# Start of INPUT MATERIAL

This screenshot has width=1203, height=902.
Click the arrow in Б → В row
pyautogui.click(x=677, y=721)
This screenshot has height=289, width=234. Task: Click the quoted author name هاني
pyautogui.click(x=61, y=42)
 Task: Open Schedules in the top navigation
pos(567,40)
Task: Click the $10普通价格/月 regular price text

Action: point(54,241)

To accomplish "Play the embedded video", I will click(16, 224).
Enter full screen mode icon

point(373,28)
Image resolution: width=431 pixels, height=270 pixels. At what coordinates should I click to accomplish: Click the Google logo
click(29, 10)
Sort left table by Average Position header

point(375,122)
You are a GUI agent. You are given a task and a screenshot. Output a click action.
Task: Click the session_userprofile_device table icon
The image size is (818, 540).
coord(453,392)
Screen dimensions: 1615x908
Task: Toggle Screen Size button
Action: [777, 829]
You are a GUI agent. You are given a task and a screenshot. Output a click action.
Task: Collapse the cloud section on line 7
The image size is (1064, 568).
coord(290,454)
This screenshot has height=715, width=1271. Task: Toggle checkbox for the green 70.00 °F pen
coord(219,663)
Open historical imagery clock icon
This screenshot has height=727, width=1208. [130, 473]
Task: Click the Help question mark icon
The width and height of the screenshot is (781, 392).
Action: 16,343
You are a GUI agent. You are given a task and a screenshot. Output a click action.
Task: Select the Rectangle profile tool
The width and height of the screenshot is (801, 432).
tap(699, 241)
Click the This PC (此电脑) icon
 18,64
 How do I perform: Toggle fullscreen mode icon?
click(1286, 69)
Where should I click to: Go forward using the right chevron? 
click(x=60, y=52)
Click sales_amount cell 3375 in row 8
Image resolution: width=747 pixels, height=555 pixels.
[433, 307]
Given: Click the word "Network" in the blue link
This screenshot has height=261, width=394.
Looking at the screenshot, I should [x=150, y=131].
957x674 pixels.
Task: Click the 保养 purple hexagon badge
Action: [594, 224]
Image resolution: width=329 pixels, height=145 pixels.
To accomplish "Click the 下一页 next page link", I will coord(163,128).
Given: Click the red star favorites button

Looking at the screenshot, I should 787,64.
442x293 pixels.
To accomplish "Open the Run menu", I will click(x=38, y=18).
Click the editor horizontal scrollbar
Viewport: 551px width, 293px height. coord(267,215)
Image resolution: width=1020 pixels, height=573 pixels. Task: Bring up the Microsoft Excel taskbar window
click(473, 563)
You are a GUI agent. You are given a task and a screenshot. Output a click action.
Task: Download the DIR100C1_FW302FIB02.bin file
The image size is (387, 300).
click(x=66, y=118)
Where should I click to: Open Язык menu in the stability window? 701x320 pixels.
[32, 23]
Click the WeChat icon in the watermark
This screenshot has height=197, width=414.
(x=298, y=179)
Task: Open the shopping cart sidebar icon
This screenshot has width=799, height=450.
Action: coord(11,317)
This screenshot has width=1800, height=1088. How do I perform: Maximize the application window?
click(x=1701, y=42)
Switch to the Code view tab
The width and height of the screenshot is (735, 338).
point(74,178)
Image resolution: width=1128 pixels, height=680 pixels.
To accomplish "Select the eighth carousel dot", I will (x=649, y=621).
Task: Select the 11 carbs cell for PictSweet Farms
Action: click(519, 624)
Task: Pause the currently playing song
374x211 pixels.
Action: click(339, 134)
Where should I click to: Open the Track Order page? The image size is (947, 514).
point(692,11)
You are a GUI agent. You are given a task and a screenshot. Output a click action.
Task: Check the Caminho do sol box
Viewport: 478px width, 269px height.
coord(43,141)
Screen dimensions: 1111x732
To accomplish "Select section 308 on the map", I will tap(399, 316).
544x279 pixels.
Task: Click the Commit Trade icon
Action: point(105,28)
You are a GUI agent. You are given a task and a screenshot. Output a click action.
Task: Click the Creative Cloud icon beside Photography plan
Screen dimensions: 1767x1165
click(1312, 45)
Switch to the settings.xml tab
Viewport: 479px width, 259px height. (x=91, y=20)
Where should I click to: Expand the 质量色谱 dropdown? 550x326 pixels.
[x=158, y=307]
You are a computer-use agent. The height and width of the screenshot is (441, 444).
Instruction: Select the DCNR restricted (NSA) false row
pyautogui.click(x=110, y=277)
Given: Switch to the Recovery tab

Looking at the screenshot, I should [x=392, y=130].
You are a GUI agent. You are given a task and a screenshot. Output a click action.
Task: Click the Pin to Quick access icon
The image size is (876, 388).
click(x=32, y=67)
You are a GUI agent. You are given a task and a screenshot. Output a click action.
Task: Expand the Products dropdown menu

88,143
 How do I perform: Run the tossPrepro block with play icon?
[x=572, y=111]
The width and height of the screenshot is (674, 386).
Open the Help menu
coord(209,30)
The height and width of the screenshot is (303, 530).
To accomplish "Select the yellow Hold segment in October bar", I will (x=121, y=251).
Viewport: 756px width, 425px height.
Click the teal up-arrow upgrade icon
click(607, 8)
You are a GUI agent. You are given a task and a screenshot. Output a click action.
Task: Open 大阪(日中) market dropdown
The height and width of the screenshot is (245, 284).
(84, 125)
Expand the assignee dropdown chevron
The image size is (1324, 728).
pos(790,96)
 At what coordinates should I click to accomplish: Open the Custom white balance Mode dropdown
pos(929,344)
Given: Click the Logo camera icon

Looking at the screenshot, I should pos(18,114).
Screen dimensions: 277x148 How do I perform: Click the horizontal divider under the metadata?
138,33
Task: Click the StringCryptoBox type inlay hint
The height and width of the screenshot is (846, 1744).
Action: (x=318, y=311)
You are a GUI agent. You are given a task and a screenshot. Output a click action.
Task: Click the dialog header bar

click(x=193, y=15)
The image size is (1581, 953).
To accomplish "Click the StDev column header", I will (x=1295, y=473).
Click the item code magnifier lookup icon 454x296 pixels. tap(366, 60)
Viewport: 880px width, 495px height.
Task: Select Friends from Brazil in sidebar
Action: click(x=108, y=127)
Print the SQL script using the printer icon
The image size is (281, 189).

# End of INPUT MATERIAL

__WRITTEN PROBLEM__. Put every line of the material above into a JSON list of strings, one string per line, leaving out blank lines.

__ANSWER__.
[
  "This screenshot has width=1203, height=902.",
  "Click the arrow in Б → В row",
  "pyautogui.click(x=677, y=721)",
  "This screenshot has height=289, width=234. Task: Click the quoted author name هاني",
  "pyautogui.click(x=61, y=42)",
  " Task: Open Schedules in the top navigation",
  "pos(567,40)",
  "Task: Click the $10普通价格/月 regular price text",
  "Action: point(54,241)",
  "To accomplish \"Play the embedded video\", I will click(16, 224).",
  "Enter full screen mode icon",
  "point(373,28)",
  "Image resolution: width=431 pixels, height=270 pixels. At what coordinates should I click to accomplish: Click the Google logo",
  "click(29, 10)",
  "Sort left table by Average Position header",
  "point(375,122)",
  "You are a GUI agent. You are given a task and a screenshot. Output a click action.",
  "Task: Click the session_userprofile_device table icon",
  "The image size is (818, 540).",
  "coord(453,392)",
  "Screen dimensions: 1615x908",
  "Task: Toggle Screen Size button",
  "Action: [777, 829]",
  "You are a GUI agent. You are given a task and a screenshot. Output a click action.",
  "Task: Collapse the cloud section on line 7",
  "The image size is (1064, 568).",
  "coord(290,454)",
  "This screenshot has height=715, width=1271. Task: Toggle checkbox for the green 70.00 °F pen",
  "coord(219,663)",
  "Open historical imagery clock icon",
  "This screenshot has height=727, width=1208. [130, 473]",
  "Task: Click the Help question mark icon",
  "The width and height of the screenshot is (781, 392).",
  "Action: 16,343",
  "You are a GUI agent. You are given a task and a screenshot. Output a click action.",
  "Task: Select the Rectangle profile tool",
  "The width and height of the screenshot is (801, 432).",
  "tap(699, 241)",
  "Click the This PC (此电脑) icon",
  " 18,64",
  " How do I perform: Toggle fullscreen mode icon?",
  "click(1286, 69)",
  "Where should I click to: Go forward using the right chevron? ",
  "click(x=60, y=52)",
  "Click sales_amount cell 3375 in row 8",
  "Image resolution: width=747 pixels, height=555 pixels.",
  "[433, 307]",
  "Given: Click the word \"Network\" in the blue link",
  "This screenshot has height=261, width=394.",
  "Looking at the screenshot, I should [x=150, y=131].",
  "957x674 pixels.",
  "Task: Click the 保养 purple hexagon badge",
  "Action: [594, 224]",
  "Image resolution: width=329 pixels, height=145 pixels.",
  "To accomplish \"Click the 下一页 next page link\", I will coord(163,128).",
  "Given: Click the red star favorites button",
  "Looking at the screenshot, I should 787,64.",
  "442x293 pixels.",
  "To accomplish \"Open the Run menu\", I will click(x=38, y=18).",
  "Click the editor horizontal scrollbar",
  "Viewport: 551px width, 293px height. coord(267,215)",
  "Image resolution: width=1020 pixels, height=573 pixels. Task: Bring up the Microsoft Excel taskbar window",
  "click(473, 563)",
  "You are a GUI agent. You are given a task and a screenshot. Output a click action.",
  "Task: Download the DIR100C1_FW302FIB02.bin file",
  "The image size is (387, 300).",
  "click(x=66, y=118)",
  "Where should I click to: Open Язык menu in the stability window? 701x320 pixels.",
  "[32, 23]",
  "Click the WeChat icon in the watermark",
  "This screenshot has height=197, width=414.",
  "(x=298, y=179)",
  "Task: Open the shopping cart sidebar icon",
  "This screenshot has width=799, height=450.",
  "Action: coord(11,317)",
  "This screenshot has width=1800, height=1088. How do I perform: Maximize the application window?",
  "click(x=1701, y=42)",
  "Switch to the Code view tab",
  "The width and height of the screenshot is (735, 338).",
  "point(74,178)",
  "Image resolution: width=1128 pixels, height=680 pixels.",
  "To accomplish \"Select the eighth carousel dot\", I will (x=649, y=621).",
  "Task: Select the 11 carbs cell for PictSweet Farms",
  "Action: click(519, 624)",
  "Task: Pause the currently playing song",
  "374x211 pixels.",
  "Action: click(339, 134)",
  "Where should I click to: Open the Track Order page? The image size is (947, 514).",
  "point(692,11)",
  "You are a GUI agent. You are given a task and a screenshot. Output a click action.",
  "Task: Check the Caminho do sol box",
  "Viewport: 478px width, 269px height.",
  "coord(43,141)",
  "Screen dimensions: 1111x732",
  "To accomplish \"Select section 308 on the map\", I will tap(399, 316).",
  "544x279 pixels.",
  "Task: Click the Commit Trade icon",
  "Action: point(105,28)",
  "You are a GUI agent. You are given a task and a screenshot. Output a click action.",
  "Task: Click the Creative Cloud icon beside Photography plan",
  "Screen dimensions: 1767x1165",
  "click(1312, 45)",
  "Switch to the settings.xml tab",
  "Viewport: 479px width, 259px height. (x=91, y=20)",
  "Where should I click to: Expand the 质量色谱 dropdown? 550x326 pixels.",
  "[x=158, y=307]",
  "You are a computer-use agent. The height and width of the screenshot is (441, 444).",
  "Instruction: Select the DCNR restricted (NSA) false row",
  "pyautogui.click(x=110, y=277)",
  "Given: Switch to the Recovery tab",
  "Looking at the screenshot, I should [x=392, y=130].",
  "You are a GUI agent. You are given a task and a screenshot. Output a click action.",
  "Task: Click the Pin to Quick access icon",
  "The image size is (876, 388).",
  "click(x=32, y=67)",
  "You are a GUI agent. You are given a task and a screenshot. Output a click action.",
  "Task: Expand the Products dropdown menu",
  "88,143",
  " How do I perform: Run the tossPrepro block with play icon?",
  "[x=572, y=111]",
  "The width and height of the screenshot is (674, 386).",
  "Open the Help menu",
  "coord(209,30)",
  "The height and width of the screenshot is (303, 530).",
  "To accomplish \"Select the yellow Hold segment in October bar\", I will (x=121, y=251).",
  "Viewport: 756px width, 425px height.",
  "Click the teal up-arrow upgrade icon",
  "click(607, 8)",
  "You are a GUI agent. You are given a task and a screenshot. Output a click action.",
  "Task: Open 大阪(日中) market dropdown",
  "The height and width of the screenshot is (245, 284).",
  "(84, 125)",
  "Expand the assignee dropdown chevron",
  "The image size is (1324, 728).",
  "pos(790,96)",
  " At what coordinates should I click to accomplish: Open the Custom white balance Mode dropdown",
  "pos(929,344)",
  "Given: Click the Logo camera icon",
  "Looking at the screenshot, I should pos(18,114).",
  "Screen dimensions: 277x148 How do I perform: Click the horizontal divider under the metadata?",
  "138,33",
  "Task: Click the StringCryptoBox type inlay hint",
  "The height and width of the screenshot is (846, 1744).",
  "Action: (x=318, y=311)",
  "You are a GUI agent. You are given a task and a screenshot. Output a click action.",
  "Task: Click the dialog header bar",
  "click(x=193, y=15)",
  "The image size is (1581, 953).",
  "To accomplish \"Click the StDev column header\", I will (x=1295, y=473).",
  "Click the item code magnifier lookup icon 454x296 pixels. tap(366, 60)",
  "Viewport: 880px width, 495px height.",
  "Task: Select Friends from Brazil in sidebar",
  "Action: click(x=108, y=127)",
  "Print the SQL script using the printer icon",
  "The image size is (281, 189)."
]